Required tasks
[A] In the Pasture Cropping text, why does the main purpose of bare fallows under conventional cropping become self-defeating? Answer in one to three sentences.
[B] Recast the paragraph of the Pasture Cropping text that begins "Under conventional cropping regimes" as a short bulleted list that keeps its main facts.
[C] Continue the Pasture Cropping text from its final sentence, in the same technical voice.

Supplied text
# # #

Many of the benefits of Pasture Cropping can be attributed to having perennial grasses and cereals together, side by side in space and time. The ongoing carbon additions from the perennial grass component evolve into highly stable soil aggregates, significantly improving soil structure, while the short-term, high sugar forms of carbon exuded by the cereal crop stimulate microbial activity.

In this positive feedback loop, CO2 respired by plant roots and soil microbes, slowly moves upwards through the topsoil and increases the partial pressure of CO2 beneath the crop/pasture canopy, enhancing photosynthetic potential. As money makes money, so carbon makes carbon – but only when the management is right.

The need for change

Under conventional cropping regimes, the stimulatory exudates from crop roots are negated by cultivation, bare earth and harsh chemicals. Over time, soil carbon levels fall to levels where the soil is essentially ‘dead’ and has little ability to store water. The prime purpose of bare fallows - water storage - becomes self-defeating. Bare soil is also an open invitation to weeds.

With grazing enterprises, soils continually lose organic carbon under set-stocking regimes if insufficient root biomass is present in the soil. This is particularly evident under annual pastures. Forms of grazing management designed to build soil and restore healthy, perennial grasslands are absolutely essential (David Marsh, Australian Farm Journal, March 2006).

# # #

Dataset extract
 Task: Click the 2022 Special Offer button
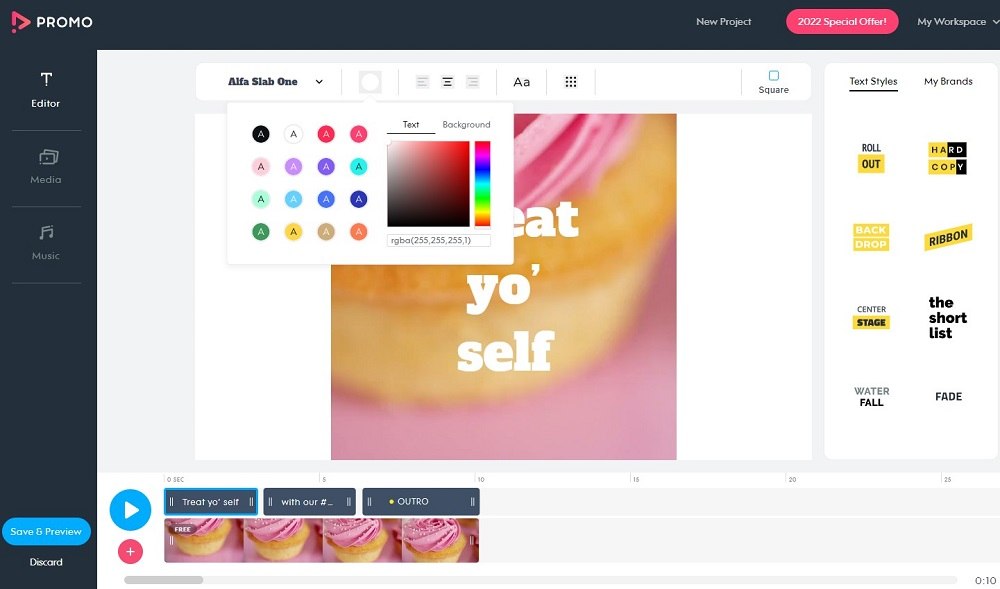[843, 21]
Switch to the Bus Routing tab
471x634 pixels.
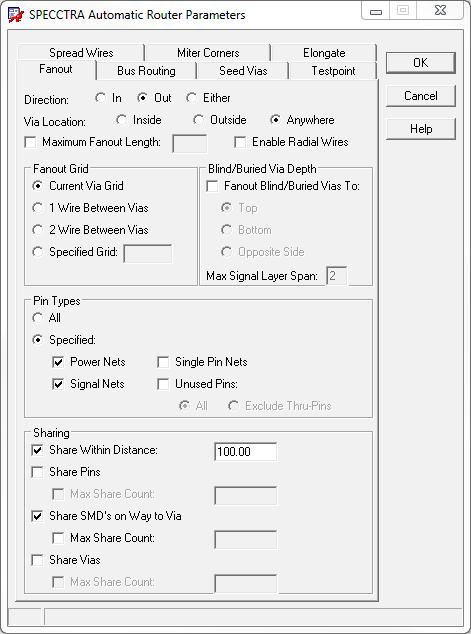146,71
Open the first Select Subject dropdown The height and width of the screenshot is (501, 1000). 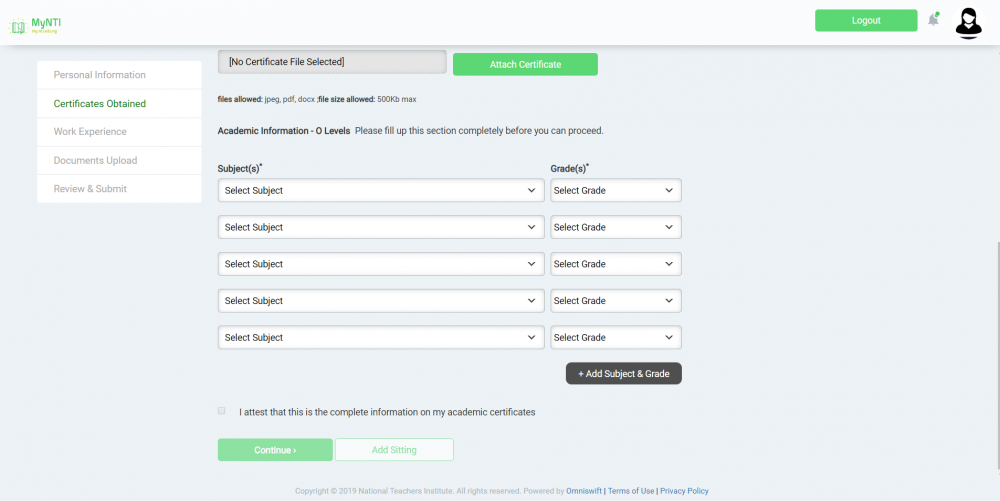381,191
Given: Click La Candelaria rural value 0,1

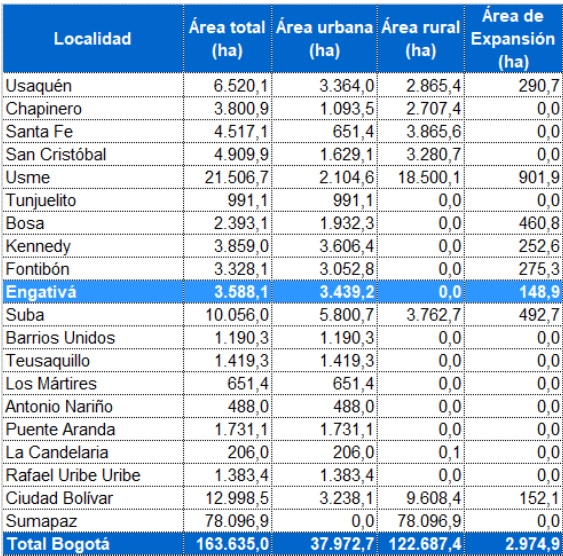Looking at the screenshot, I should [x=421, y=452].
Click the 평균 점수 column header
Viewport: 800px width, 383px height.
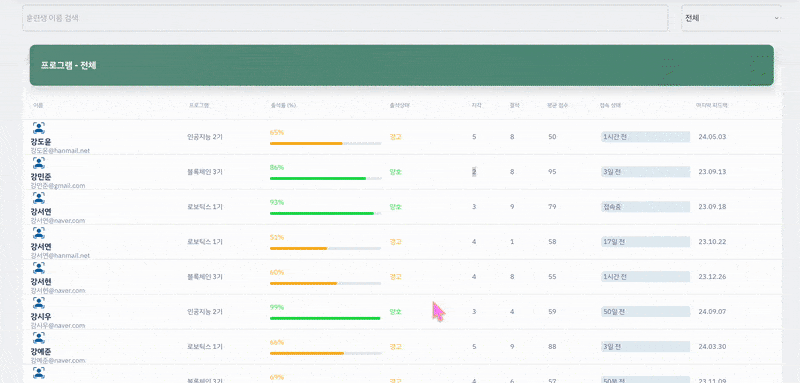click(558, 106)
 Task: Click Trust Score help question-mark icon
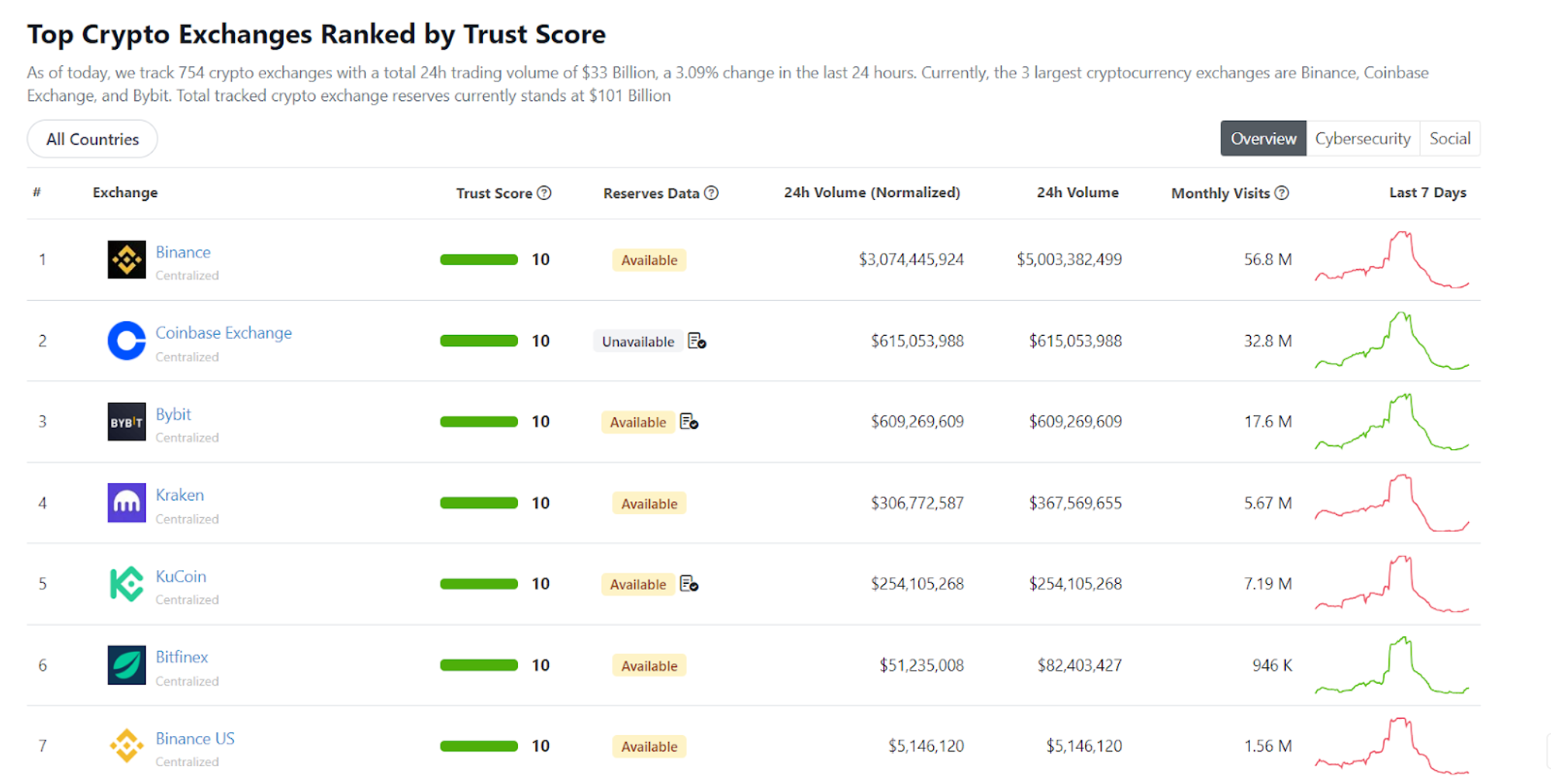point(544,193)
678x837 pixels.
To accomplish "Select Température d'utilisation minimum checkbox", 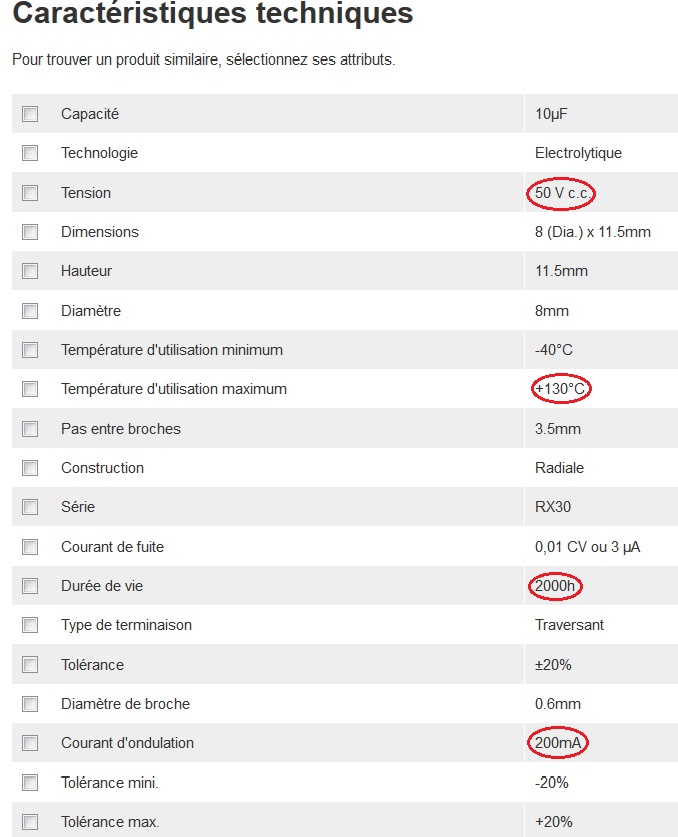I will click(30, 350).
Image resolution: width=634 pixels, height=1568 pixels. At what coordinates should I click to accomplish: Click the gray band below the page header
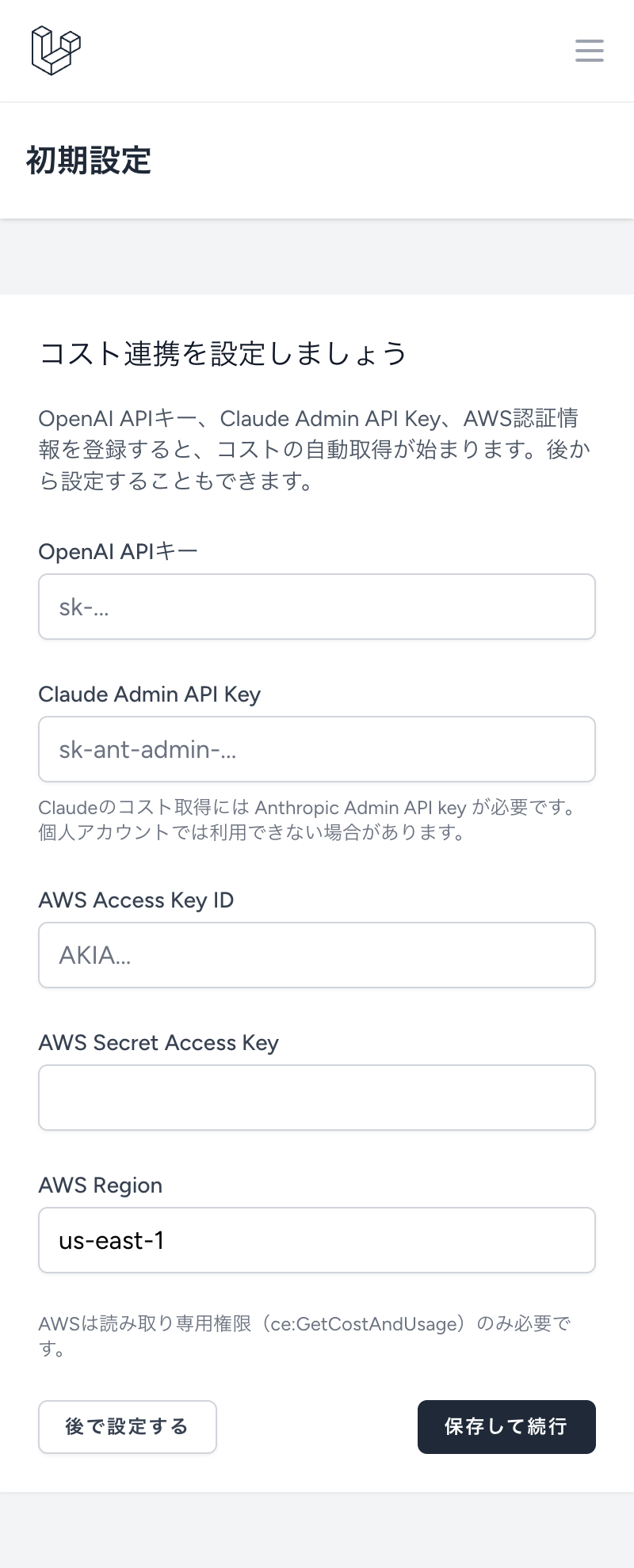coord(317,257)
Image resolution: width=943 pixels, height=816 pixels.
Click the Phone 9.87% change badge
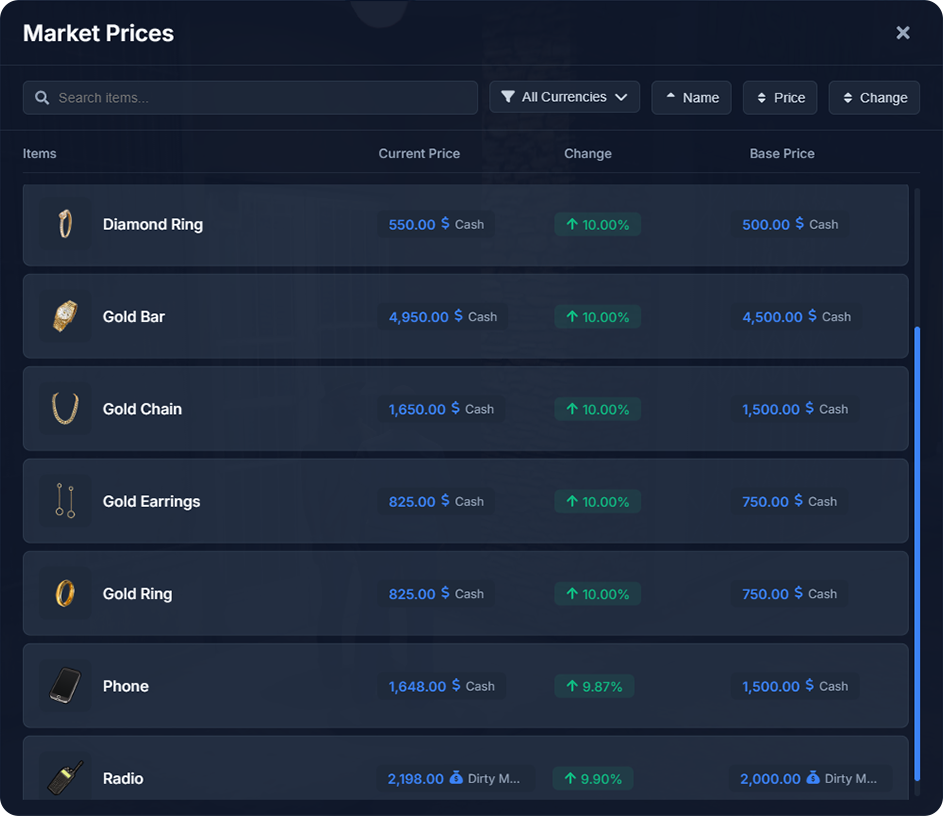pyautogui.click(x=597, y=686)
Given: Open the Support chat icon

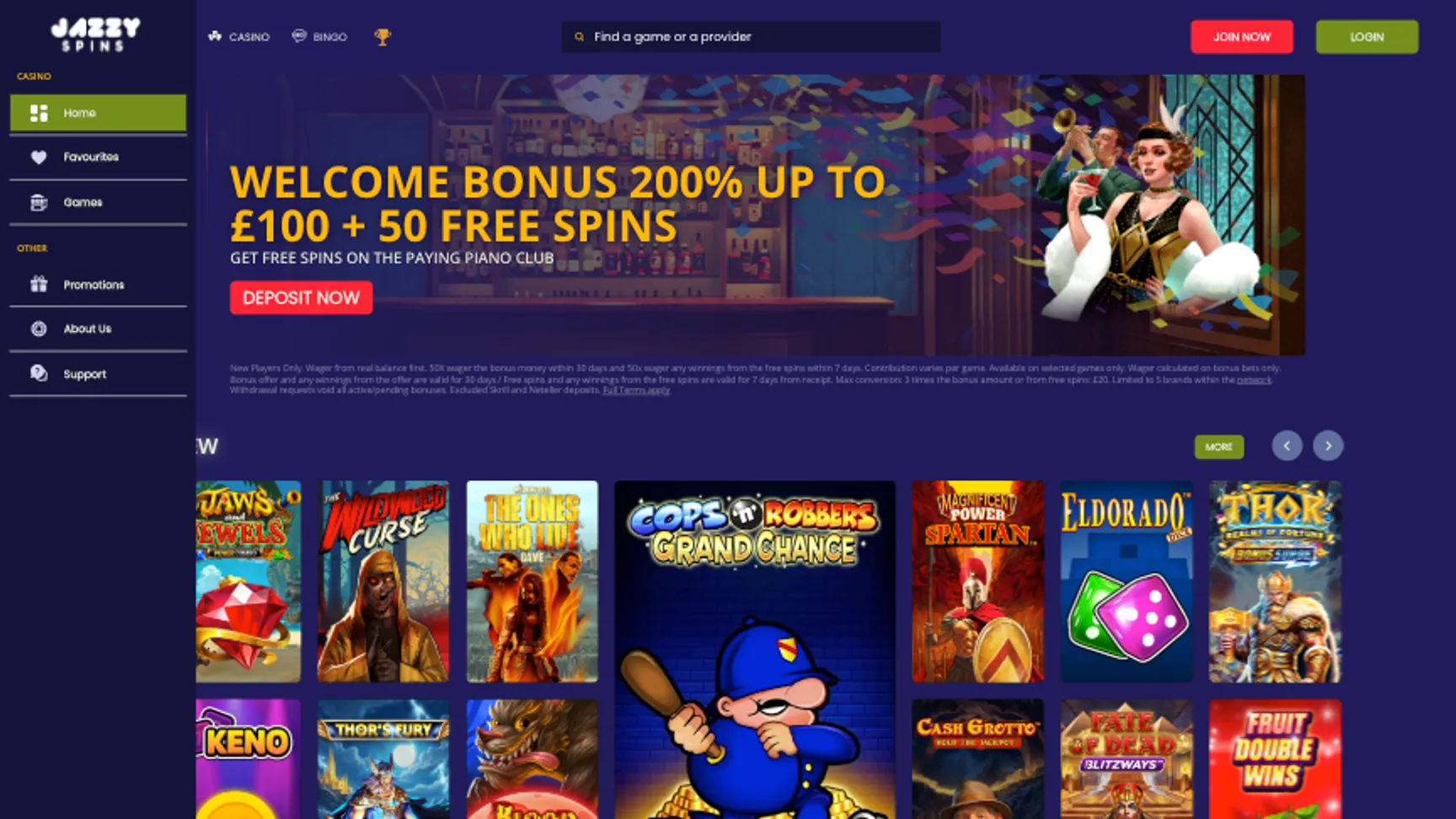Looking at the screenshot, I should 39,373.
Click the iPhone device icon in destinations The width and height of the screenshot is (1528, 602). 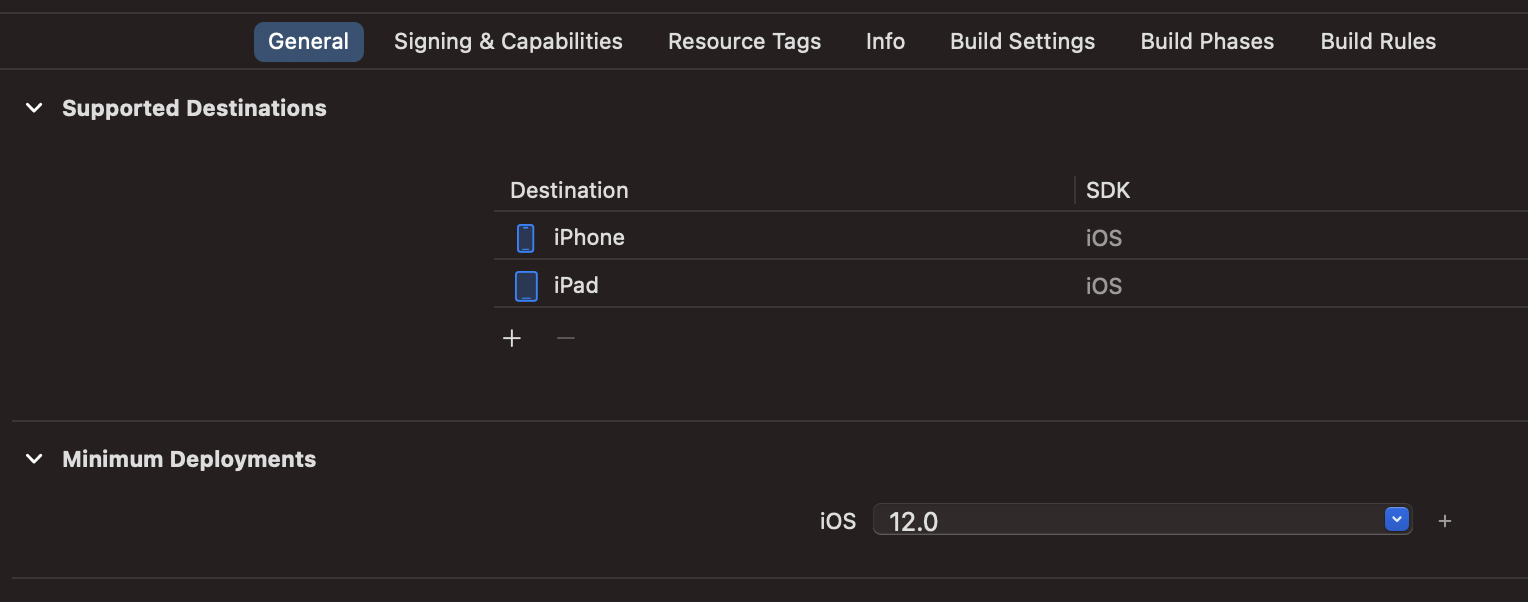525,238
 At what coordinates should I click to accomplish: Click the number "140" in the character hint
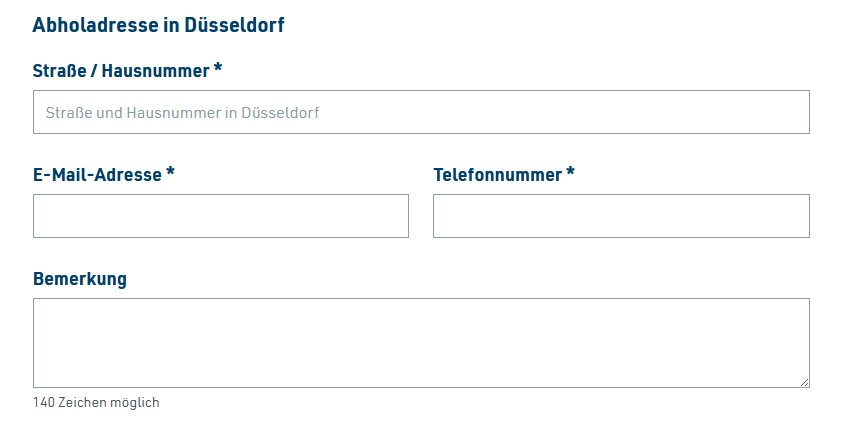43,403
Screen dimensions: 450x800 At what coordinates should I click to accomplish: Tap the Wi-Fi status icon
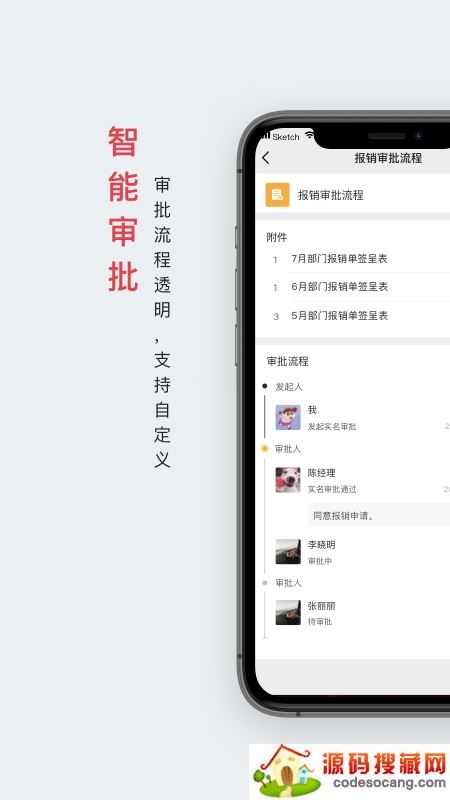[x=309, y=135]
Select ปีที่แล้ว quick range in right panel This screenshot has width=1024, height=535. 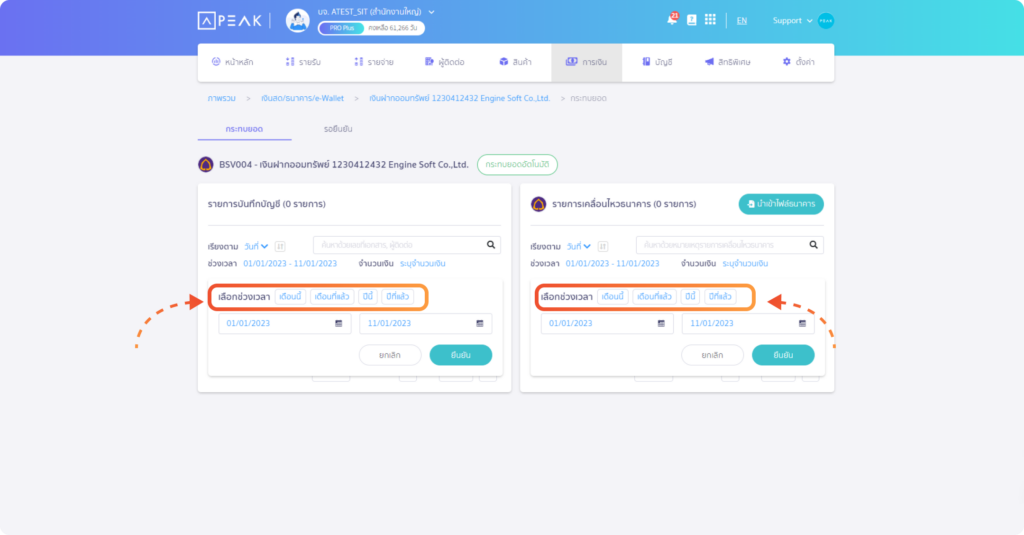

# # #

Your responses
[A] Bare fallows are meant mainly to store water. Under conventional cropping, however, cultivation, bare earth and harsh chemicals cancel out the stimulating exudates from crop roots. Soil carbon then falls until the soil is essentially "dead" and can store little water.

[B]
- Cultivation, bare earth and harsh chemicals cancel out the stimulating exudates from crop roots.
- Over time, soil carbon drops until the soil is essentially "dead" and can store little water.
- This defeats the main purpose of bare fallows, which is water storage.
- Bare soil also invites weeds.

[C]
Reversing dryland salinity requires a whole of landscape approach. The bottom line is that soils low in humic substances and biological activity cannot effectively store water. The water moves off-site, removing soil and nutrients and transforming the most precious of our natural resources into salinity, sedimentation and eutrophication ‘problems’.

A ‘no salt’ result

A ‘no salt’ result depends on regenerative groundcover management designed to increase levels of organic carbon.

This will enable soil to:-

i) absorb moisture as it falls and
ii) hold water for sufficient length of time for slow percolation to occur

It is extremely important for future generations that these processes be rekindled.

Moisture moving slowly down the soil profile provides clear, filtered water to maintain perennial base flow to springs and streams. When the water runs on the top of the ground, or on top of the subsoil, we witness the all too familiar flash flood syndrome, with rivers carrying too much and then too little water, while freshwater aquifers continue to decline. Many once ‘perennial’ streams are now ephemeral, simply due to losses in soil carbon in the catchments that feed them.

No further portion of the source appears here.